O que se pede.
a - Com base no texto sobre inovação, responda:
(i) Quais são as três atividades englobadas pela pesquisa e desenvolvimento de tecnologia?
(ii) Na abordagem da Hélice Tríplice, quais são os três agentes envolvidos?
(iii) Qual é a data de recebimento do artigo?
b - Informe quantas linhas dos registros contêm a palavra "pair". Responda apenas com o número.

Texto fornecido.
========================

Data de recebimento do artigo: 27/01/2016 – Data de avaliação: 02/02/2016 e 02/02/2016.

[1]  Apesar de ser um dos fatores de avanço da tecnociência, pois este se dá, também, por meio da invenção, a inovação que pode ser definida como a implementação de um produto (bem ou serviço) novo ou significativamente melhorado, ou um processo, ou um novo método de marketing, ou um novo método organizacional nas práticas de negócios, na organização do local de trabalho ou nas relações externas (OCDE, 2011), adquire, na atualidade, relevante papel econômico e social; afinal, experimenta-se a consolidação de uma sociedade pós-industrial, na qual o principal vetor de organização passa a ser a geração e (em) consumo de informação mediada por sofisticados meios de transmissão e processamento de dados. A inovação tecnológica leva a – e é gerada por – processos de pesquisa e desenvolvimento – P&D (ou investigação e desenvolvimento – ID). Tais processos incluem o trabalho criativo levado a cabo de forma sistemática para aumentar o campo dos conhecimentos, incluindo o conhecimento do homem, da cultura e da sociedade, e a utilização desses conhecimentos para criar mais aplicações. A pesquisa e o desenvolvimento de tecnologia englobam três atividades: investigação básica, investigação aplicada e desenvolvimento experimental. A investigação básica consiste em trabalhos experimentais ou teóricos iniciados principalmente para obter novos conhecimentos sobre os fundamentos dos fenômenos e fatos observáveis, sem ter em vista qualquer aplicação ou utilização particular. A investigação aplicada consiste também em trabalhos originais realizados para adquirir novos conhecimentos; no entanto, está dirigida fundamentalmente para um objetivo prático específico. O desenvolvimento experimental consiste em trabalhos sistemáticos baseados nos conhecimentos existentes obtidos pela investigação e/ou pela experiência prática, e dirige-se à produção de materiais, produtos ou dispositivos, à instalação de processos, sistemas e serviços, ou à melhoria substancial dos já existentes. A ID engloba tanto a ID formal realizada nas unidades de ID como a ID informal ou ocasional realizada noutras unidades. (MANUAL DE FRASCATI, 2011).

[2] A abordagem da Hélice Tríplice caracteriza a dinâmica da inovação em um contexto de evolução, onde as relações se estabelecem entre três esferas institucionais, envolvendo três agentes distintos: a universidade, a iniciativa privada e o governo, configurando três pás distintas de uma mesma hélice. As relações decorrentes das transformações internas em cada hélice exercem influência sobre as demais, criando novas redes decorrentes da interação das três hélices, produzindo um efeito recursivo dessas redes, tanto nas espirais de onde elas emergem, como na sociedade como um todo. (ABDALLA; CALVOSA; BATISTA, 2009, p. 8).

========================

Registros fornecidos.
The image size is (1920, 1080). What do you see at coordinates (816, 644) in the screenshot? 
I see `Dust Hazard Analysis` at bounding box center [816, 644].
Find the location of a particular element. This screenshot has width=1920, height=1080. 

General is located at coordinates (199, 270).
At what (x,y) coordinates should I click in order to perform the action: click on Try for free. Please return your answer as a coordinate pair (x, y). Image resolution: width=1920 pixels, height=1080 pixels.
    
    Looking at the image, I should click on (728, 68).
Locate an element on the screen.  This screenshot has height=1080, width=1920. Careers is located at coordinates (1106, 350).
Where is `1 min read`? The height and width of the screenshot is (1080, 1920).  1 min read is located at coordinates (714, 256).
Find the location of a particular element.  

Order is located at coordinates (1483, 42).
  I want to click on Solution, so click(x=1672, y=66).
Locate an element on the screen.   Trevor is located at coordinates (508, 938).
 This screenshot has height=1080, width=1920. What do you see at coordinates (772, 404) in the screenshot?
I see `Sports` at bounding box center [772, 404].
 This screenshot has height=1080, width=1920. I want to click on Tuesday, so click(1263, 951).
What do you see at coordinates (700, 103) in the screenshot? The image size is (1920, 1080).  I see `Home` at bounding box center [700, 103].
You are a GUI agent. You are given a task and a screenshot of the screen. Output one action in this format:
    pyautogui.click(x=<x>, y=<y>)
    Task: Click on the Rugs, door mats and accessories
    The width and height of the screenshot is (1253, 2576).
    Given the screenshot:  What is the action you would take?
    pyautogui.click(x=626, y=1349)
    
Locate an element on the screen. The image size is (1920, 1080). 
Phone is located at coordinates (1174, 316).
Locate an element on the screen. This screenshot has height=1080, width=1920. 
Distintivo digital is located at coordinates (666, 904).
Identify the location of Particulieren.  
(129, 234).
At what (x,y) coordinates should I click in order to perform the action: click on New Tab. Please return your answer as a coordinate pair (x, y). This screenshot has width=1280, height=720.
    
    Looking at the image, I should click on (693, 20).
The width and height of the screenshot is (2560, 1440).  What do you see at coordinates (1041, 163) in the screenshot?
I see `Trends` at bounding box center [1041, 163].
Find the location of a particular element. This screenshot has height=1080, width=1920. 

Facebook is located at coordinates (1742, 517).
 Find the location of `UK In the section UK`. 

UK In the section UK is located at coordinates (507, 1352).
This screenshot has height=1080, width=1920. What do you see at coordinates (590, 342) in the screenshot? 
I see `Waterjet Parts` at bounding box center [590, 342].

========================

Exercício resolvido.
a -
(i) Investigação básica, investigação aplicada e desenvolvimento experimental.
(ii) A universidade, a iniciativa privada e o governo.
(iii) 27/01/2016.

b - 2